Imtiaz is an artist. One of the pieces of art that he created is a tower of three cubes. The bottom cube has a side length of \(3\text{ m}\), the middle cube has a side length of \(2\text{ m}\), and the top cube has a side length of \(1\text{ m}\). The top two cubes are each centred on the cube below.
Imtiaz wishes to paint the piece of art. Since the piece will be suspended in the air, the bottom will also be painted.
Determine the total surface area of the piece of art, including the bottom.
To determine the areas of the faces, we will use the formula for the area of a rectangle, \(\text{Area}=\text{length} \times \text{width}\).
Each cube has \(4\) exposed square sides, so the total area of all the side faces is \[\begin{aligned} 4 \times (1\times 1) + 4 \times(2\times 2) + 4 \times(3 \times 3)&=4 \times (1)+4 \times(4)+4 \times(9)\\ &=4+16+36\\ &=56 \text{ m}^2 \end{aligned}\]
To determine the total area of the exposed tops of the cubes, we look down on the tower and see an image like the one below.
This exposed area is equal to the side area of one face of the bottom cube.
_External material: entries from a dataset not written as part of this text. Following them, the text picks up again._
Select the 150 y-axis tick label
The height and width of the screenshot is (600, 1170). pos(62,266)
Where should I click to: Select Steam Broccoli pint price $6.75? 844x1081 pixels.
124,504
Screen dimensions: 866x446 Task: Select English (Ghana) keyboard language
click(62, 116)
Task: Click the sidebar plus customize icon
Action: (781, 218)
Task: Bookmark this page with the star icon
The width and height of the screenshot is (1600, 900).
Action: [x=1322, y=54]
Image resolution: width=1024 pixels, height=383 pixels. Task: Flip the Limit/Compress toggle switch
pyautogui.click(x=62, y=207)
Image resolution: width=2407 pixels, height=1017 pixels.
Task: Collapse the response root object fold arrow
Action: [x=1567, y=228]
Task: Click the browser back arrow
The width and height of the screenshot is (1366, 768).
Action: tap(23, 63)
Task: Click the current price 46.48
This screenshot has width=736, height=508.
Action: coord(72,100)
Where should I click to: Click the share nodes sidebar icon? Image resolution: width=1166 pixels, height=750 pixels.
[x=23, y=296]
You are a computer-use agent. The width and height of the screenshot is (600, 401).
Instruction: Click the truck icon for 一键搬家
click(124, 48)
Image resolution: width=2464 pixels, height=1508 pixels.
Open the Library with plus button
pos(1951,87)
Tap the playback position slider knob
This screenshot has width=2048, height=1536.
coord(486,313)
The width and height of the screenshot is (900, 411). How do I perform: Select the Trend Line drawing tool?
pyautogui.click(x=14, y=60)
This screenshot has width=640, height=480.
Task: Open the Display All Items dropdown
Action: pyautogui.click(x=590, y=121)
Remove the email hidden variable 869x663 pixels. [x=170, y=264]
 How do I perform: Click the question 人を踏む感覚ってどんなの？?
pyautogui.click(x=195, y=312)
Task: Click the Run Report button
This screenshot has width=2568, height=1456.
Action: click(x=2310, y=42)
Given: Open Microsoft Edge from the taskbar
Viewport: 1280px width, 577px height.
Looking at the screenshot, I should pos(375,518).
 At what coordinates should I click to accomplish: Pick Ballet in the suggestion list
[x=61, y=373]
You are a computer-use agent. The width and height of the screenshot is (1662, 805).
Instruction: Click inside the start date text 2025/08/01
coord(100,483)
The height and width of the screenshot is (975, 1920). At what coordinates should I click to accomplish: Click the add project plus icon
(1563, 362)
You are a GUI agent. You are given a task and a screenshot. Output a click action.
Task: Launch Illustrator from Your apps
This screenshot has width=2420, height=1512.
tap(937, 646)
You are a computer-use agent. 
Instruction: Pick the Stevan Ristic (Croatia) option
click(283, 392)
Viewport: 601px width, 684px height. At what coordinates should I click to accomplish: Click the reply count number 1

Therefore, the total area of the exposed tops of the cubes is \(3\times 3=9\text{ m}^2\). The bottom face to be painted also has area \(3\times 3=9\text{ m}^2\).
Therefore, the total surface area is \(56+9+9=74\text{ m}^2\).
Extension: Three cubes with side lengths \(x\), \(y\) and \(z\) are stacked on top of each other in a similar manner to the original problem such that \(0<x<y<z\). Show that the total surface area of the tower, including the bottom, is \(6z^2+4y^2+4x^2\).